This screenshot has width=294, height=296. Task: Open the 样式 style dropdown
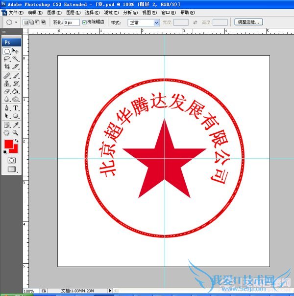pyautogui.click(x=143, y=22)
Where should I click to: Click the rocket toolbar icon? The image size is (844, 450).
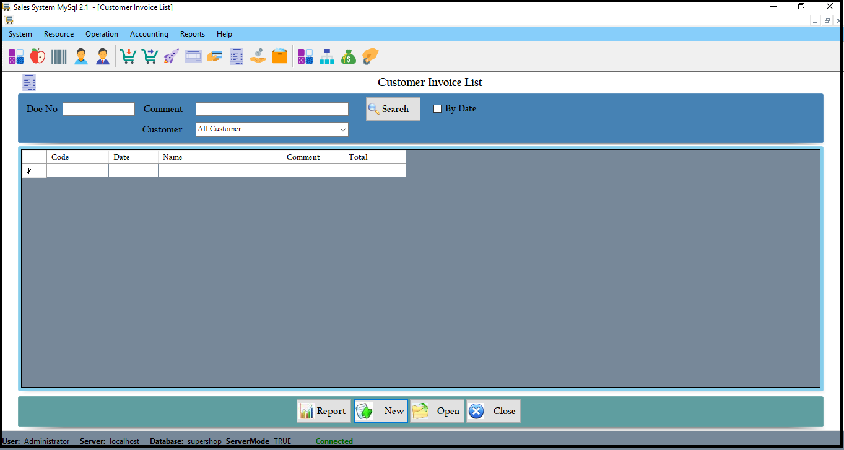(x=171, y=56)
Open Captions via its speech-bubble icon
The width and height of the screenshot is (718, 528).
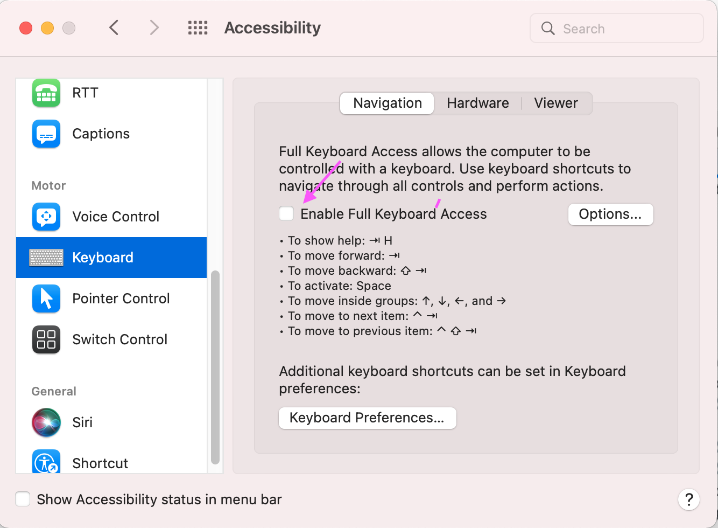(46, 134)
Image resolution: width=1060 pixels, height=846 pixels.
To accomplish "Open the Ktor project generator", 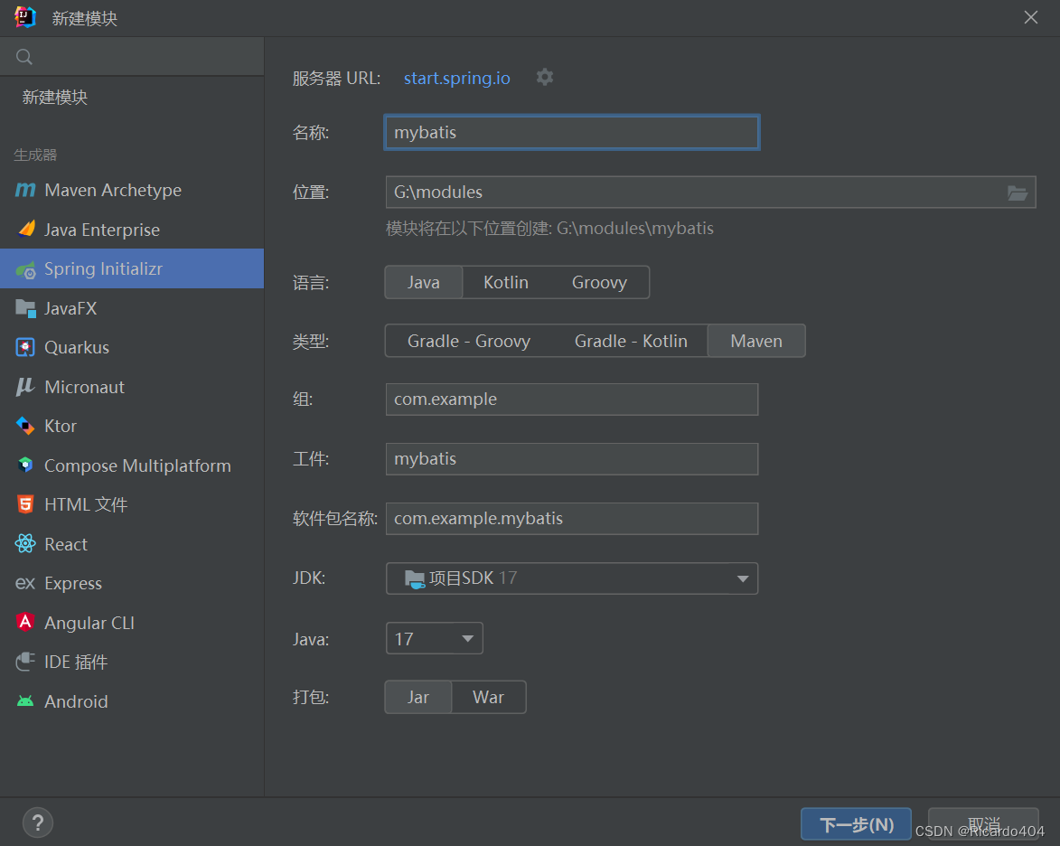I will pos(26,426).
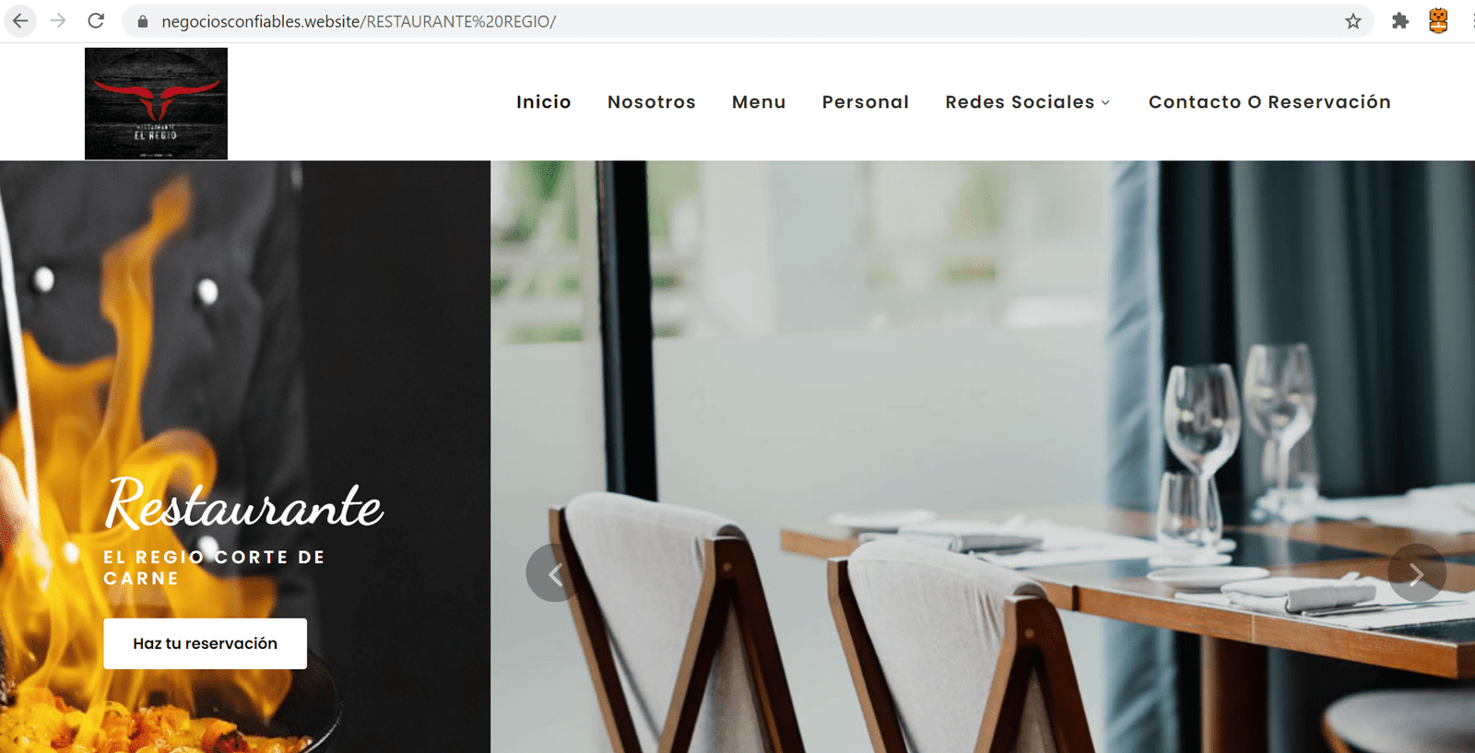The width and height of the screenshot is (1475, 753).
Task: Click the dining table slide image
Action: point(983,456)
◇ ◇ ◇ ◇
■ **Problem to solve**: Locate every line in the rows above that contains the string "icon" and copy each one.

■ **Response to the task**:
Where should I click to: Click the rocket toolbar icon? The image size is (844, 450).
Open Captions via its speech-bubble icon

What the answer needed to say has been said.